The prosecution’s witnesses being Chinese, the defense wanted each to kill a rooster in the courtroom and write in its blood “a pledge that he will tell the truth or suffer the fate he has just inflicted on another living creature.”

In 1930, the Tribune reported that a man named Peter Theros bought a chicken from a Romani couple (described at the time as Gypsies) and, as instructed, hung it over a candle, which the couple purported to be a prescription for making Theros rich. Two days later, he told the sellers the chicken was still alive and that he was still working in steel mill.

“Better bring us $800 more,” the couple replied. Ultimately, he had brought them his entire savings.

The couple at some point disappeared, he told police. “They’re still out,” the Tribune noted. “So is Theros.”

By Jewish tradition, a rooster is annually freighted with a man’s sins. A hen bears a woman’s. On the eve of Yom Kippur, the pious swing the birds over their heads, three times, while saying: “This is my exchange, this is my substitute, this is my atonement. This rooster (hen) will go to its death, while I will enter and proceed to a good long life and to peace.”

When Devon Avenue was the rialto of the Orthodox Jewish community, a flatbed truck loaded with poultry cages would appear just before the Day of Atonement. Customers would not so much buy as rent a bird. After performing the kapparot ritual, they’d hand it back to the vendor to be slaughtered and given to a poor person.

When Chicago was, as Carl Sandburg wrote, “hog butcher to the world,” it had a community of schochetim, who slaughtered animals according to ritual and serviced the kosher trade. But that community moved on to Postville, Iowa, noted Rabbi Leonard Matanky of Congregation KNS, who has served on the Chicago Rabbinical Council’s kosher-regulations committee.

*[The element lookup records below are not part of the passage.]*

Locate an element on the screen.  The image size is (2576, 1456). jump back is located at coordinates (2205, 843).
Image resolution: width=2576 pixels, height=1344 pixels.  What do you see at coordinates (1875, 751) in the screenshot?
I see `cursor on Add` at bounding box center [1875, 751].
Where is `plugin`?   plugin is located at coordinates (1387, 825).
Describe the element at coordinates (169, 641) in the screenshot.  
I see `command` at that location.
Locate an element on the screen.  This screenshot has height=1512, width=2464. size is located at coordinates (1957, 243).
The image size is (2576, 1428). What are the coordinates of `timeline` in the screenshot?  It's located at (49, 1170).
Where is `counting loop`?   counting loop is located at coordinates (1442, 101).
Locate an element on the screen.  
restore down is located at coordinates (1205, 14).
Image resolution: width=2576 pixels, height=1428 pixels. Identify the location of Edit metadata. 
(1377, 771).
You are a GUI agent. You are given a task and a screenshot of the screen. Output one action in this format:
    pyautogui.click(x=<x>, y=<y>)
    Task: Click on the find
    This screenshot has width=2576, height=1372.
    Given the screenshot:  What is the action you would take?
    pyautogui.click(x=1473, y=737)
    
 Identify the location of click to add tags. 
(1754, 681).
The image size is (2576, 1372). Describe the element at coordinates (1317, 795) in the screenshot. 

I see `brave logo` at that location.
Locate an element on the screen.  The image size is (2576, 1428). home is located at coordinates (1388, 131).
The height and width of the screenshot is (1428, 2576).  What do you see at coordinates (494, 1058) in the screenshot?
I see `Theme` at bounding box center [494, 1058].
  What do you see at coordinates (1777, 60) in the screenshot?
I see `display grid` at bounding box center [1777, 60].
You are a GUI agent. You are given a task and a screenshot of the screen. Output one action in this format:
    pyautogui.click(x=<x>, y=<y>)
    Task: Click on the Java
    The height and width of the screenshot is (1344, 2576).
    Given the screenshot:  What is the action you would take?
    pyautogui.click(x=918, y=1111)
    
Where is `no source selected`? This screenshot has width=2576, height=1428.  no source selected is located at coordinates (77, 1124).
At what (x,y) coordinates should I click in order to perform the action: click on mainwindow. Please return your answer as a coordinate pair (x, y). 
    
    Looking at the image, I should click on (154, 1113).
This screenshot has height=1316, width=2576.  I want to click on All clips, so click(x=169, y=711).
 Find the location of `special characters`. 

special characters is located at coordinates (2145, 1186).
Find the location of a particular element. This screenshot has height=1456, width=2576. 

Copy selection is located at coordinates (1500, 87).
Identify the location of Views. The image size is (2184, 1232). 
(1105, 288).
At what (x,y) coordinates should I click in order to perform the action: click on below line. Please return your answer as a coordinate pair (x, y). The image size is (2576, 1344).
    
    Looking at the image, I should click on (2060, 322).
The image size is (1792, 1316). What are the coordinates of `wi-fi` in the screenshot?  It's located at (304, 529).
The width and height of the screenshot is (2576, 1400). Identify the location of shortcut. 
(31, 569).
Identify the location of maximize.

That move leaves Chicago without ritual slaughterers.

So who could properly dispatch the kapparot birds? Judaism’s prescription for slaughtering animals is minutely detailed, as was noted in a lawsuit brought by then-Illinois Attorney General Neil Hartigan against Shelat Kosher Foods, in 1987.

Its owner also had a nonkosher chicken operation. That output sold chickens for less than Shelat’s, because of the greater cost involved in kosher processing. For instance, kosher chickens have to be brined to draw out the blood that Orthodox Jews are forbidden to consume, even a drop, leaving the birds saltier than those that don’t go through the kosher process.

Shelat’s management cut costs by putting a kosher label on its nonkosher chickens. It admitted to the sleight–of-hand trick and went out of business when confronted with irrefutable evidence, as The Associated Press reported:

“The allegations in the lawsuit are based on laboratory analyses of the poultry that found salt levels similar to non-kosher food.”

Matanky recalled that his mother would take him with her to Odes Poultry Market at 4741 N. Kedzie Ave. The owner, a schochet, gave him a peek of the back room where the slaughtering was done.

But it and all the former Jewish live-chicken stores are gone. Without a ritual slaughterer, a schochet, they were unable to offer kosher poultry.

At John’s Live Poultry, it was clear what Ziyad meant when he described his American dream, one that enabled a penniless immigrant to become an entrepreneur. He ran a store that welcomed recent arrivals with the taste and smell of their homeland.

And as the birds and the feathers flew, it recalled a gentile attorney general who put out the word that if you call your chickens kosher, they better taste salty.